#### DATA
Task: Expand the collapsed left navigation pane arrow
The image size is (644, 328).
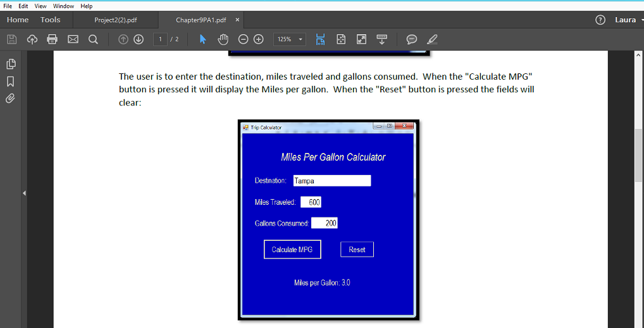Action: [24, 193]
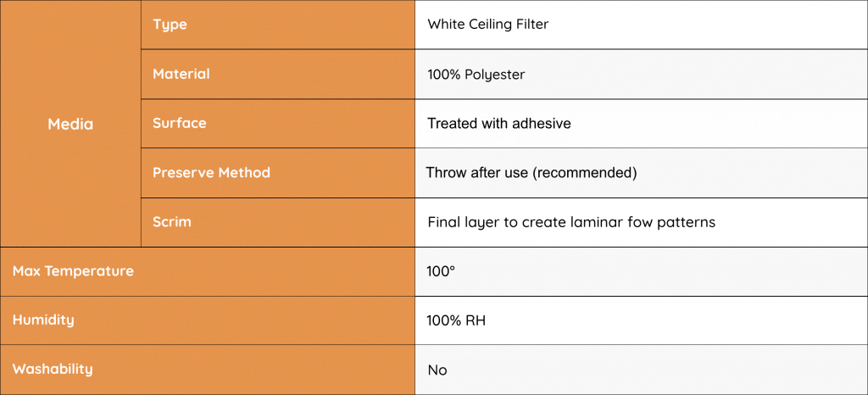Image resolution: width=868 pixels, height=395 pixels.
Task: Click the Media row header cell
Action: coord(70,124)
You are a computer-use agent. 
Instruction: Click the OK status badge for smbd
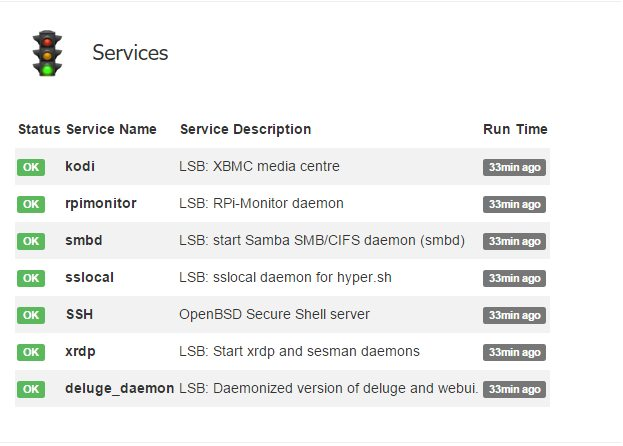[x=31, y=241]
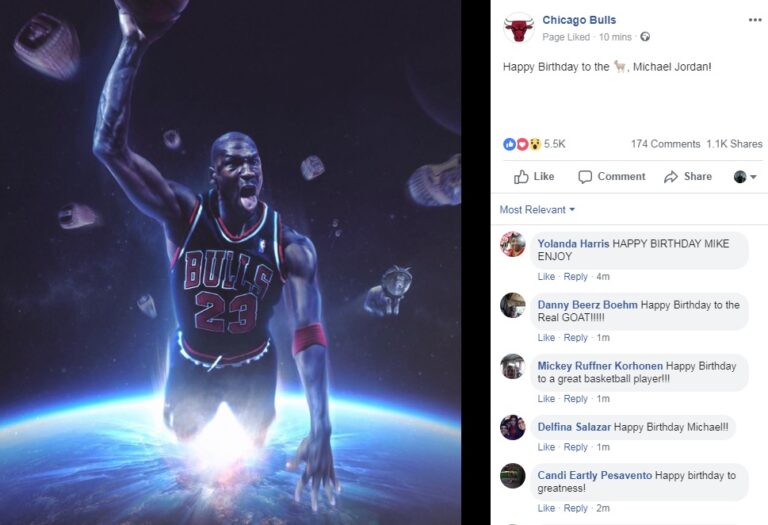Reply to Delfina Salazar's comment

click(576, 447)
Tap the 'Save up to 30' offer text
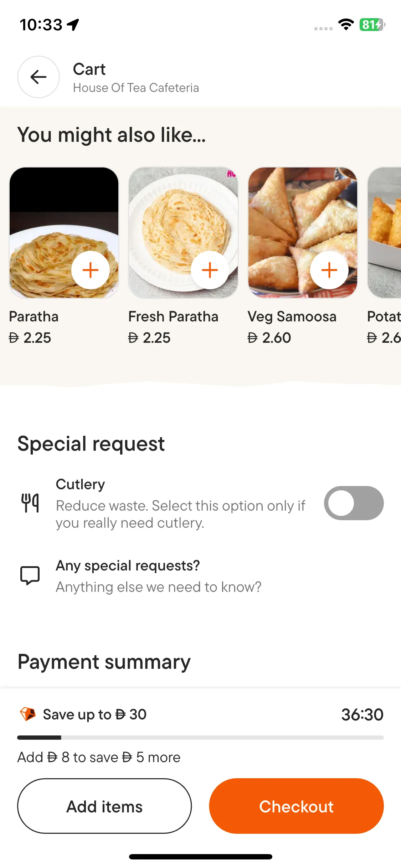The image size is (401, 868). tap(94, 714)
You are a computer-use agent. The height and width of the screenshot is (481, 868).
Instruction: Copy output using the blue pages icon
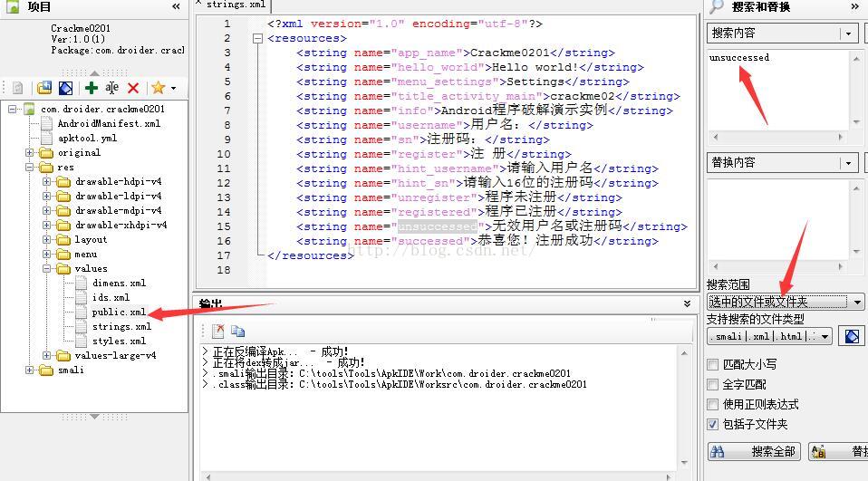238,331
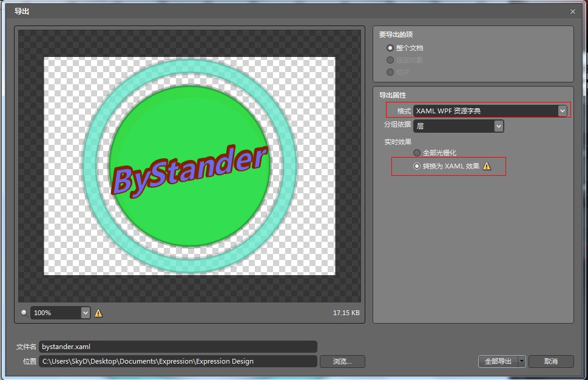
########
■ WHAT IS EXPECTED: Could the entries above be written out word for word, with no pictures?

■ ANSWER FOR THE TASK:
Task: Expand the collapsed left navigation pane arrow
The image size is (644, 328).
Action: [24, 193]
Image resolution: width=868 pixels, height=395 pixels.
Task: Click the Media row header cell
Action: coord(70,124)
You are a computer-use agent. 
Instruction: Click the OK status badge for smbd
[x=31, y=241]
Reply to Delfina Salazar's comment

click(576, 447)
Tap the 'Save up to 30' offer text
The image size is (401, 868). tap(94, 714)
You are a computer-use agent. The height and width of the screenshot is (481, 868).
Instruction: Copy output using the blue pages icon
238,331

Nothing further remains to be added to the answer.